I have to dash off, and will be on other tasks most of the rest of the day. @jordanpwood, if you have some time today, you could help by investigating whether it’s possible to control autorelease pools with Quick. We need some way to make sure that each spec created during this call gets wrapped in its own pool, and that the pool is drained before the leak-checking block runs. The solution I’d want, but don’t know if Quick supports, would look like this:

aroundEach
    {
    spec in
    autoreleasepool
        { spec() } // (1)
    }

afterEach
    {
    // (2) …check for leaks here…
    }

…so that the order of execution is:

// (1) pool created
// spec runs
// (1) pool drained
// (2) leak check runs
// (1) pool created
// spec runs
// (1) pool drained
// (2) leak check runs
etc.
pcantrell commented 6 years ago

Trying a Quick fix (pun intended) for the Alamofire tests. If it passes CI, we’ll see if Quick wants to accept the new feature….
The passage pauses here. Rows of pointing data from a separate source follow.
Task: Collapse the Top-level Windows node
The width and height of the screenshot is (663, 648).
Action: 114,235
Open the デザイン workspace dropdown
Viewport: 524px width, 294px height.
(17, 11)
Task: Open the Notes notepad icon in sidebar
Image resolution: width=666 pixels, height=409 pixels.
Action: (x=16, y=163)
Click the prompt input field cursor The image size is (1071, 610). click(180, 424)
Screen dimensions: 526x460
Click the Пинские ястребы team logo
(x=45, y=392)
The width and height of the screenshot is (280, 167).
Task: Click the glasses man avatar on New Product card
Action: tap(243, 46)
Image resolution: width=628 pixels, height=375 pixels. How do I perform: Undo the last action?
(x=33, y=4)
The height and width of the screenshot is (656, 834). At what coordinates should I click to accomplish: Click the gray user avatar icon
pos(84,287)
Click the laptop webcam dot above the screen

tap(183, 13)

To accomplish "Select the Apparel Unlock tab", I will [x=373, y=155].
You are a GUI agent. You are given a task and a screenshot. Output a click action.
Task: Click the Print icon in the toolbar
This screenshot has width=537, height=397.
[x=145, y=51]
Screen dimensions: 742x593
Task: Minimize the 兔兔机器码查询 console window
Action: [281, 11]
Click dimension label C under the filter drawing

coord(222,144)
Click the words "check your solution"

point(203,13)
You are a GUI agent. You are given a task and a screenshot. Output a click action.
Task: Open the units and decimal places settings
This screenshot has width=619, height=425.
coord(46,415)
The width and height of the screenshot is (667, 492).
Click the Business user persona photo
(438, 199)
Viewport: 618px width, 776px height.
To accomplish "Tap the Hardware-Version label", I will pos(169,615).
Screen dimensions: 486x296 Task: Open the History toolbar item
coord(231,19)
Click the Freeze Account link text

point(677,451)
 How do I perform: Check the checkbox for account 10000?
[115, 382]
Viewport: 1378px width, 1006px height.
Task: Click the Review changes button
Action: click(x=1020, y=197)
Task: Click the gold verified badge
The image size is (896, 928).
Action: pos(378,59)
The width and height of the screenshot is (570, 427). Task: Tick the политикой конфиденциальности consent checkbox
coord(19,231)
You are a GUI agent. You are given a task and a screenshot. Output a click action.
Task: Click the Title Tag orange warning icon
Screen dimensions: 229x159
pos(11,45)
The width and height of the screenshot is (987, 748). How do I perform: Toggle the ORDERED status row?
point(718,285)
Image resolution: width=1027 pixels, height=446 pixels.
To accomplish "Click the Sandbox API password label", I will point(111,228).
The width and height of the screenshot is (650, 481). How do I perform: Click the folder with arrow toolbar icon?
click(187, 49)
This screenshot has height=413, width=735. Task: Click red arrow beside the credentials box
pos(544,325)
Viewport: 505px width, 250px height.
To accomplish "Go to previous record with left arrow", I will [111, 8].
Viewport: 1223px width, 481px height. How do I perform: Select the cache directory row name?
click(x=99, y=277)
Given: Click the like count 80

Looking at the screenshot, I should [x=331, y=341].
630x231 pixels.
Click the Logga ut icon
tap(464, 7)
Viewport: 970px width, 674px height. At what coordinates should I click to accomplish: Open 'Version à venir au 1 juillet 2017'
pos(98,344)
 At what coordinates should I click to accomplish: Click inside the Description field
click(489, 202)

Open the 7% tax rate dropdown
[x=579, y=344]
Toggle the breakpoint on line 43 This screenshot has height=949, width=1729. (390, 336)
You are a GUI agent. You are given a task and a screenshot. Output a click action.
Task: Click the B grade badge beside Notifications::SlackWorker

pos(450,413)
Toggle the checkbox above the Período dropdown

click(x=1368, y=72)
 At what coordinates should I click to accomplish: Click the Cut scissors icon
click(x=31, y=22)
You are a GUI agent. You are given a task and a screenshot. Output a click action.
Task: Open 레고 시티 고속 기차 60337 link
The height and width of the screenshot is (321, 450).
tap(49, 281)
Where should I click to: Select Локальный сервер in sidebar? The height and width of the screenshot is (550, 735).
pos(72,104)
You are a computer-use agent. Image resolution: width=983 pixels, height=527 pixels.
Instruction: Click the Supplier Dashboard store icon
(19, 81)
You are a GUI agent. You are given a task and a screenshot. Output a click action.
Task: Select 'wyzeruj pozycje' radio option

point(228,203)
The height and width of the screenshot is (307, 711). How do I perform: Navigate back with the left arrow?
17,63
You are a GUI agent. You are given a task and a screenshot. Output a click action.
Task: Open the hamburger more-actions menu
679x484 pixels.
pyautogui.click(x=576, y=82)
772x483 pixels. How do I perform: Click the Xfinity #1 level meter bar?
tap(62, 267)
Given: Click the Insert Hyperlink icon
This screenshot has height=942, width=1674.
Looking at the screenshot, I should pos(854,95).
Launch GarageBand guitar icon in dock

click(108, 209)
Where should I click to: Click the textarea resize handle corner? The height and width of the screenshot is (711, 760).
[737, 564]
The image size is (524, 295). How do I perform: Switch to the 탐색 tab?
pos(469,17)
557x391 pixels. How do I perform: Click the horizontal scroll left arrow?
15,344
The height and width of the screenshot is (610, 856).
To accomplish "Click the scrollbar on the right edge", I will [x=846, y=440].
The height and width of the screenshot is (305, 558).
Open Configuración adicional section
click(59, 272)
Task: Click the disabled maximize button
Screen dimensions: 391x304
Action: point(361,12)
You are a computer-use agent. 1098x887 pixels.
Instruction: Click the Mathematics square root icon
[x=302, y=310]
jordanpwood commented 6 years ago

It's almost passing the tests, are those leaked services real, or is it more test artifacts?

pcantrell commented 6 years ago

Phew, passed!

It was test artifacts, it seems — though establishing that and working around them took some finagling. The general flavor of all these leak-checking issues is that between Siesta, URLSession, and Alamofire, there’s a lot of deferred cleanup, and some of it is timing-sensitive. I hacked around it by adding a very forgive progressive delay-and-retry loop before we confirm the leak.

The good news is that the wait-and-rety appears to also take care of the nasty Travis issues that the unpleasant DelayAfterEachSpec flag was working around. Appears to. Without that delay, the specs run a bit faster on CI.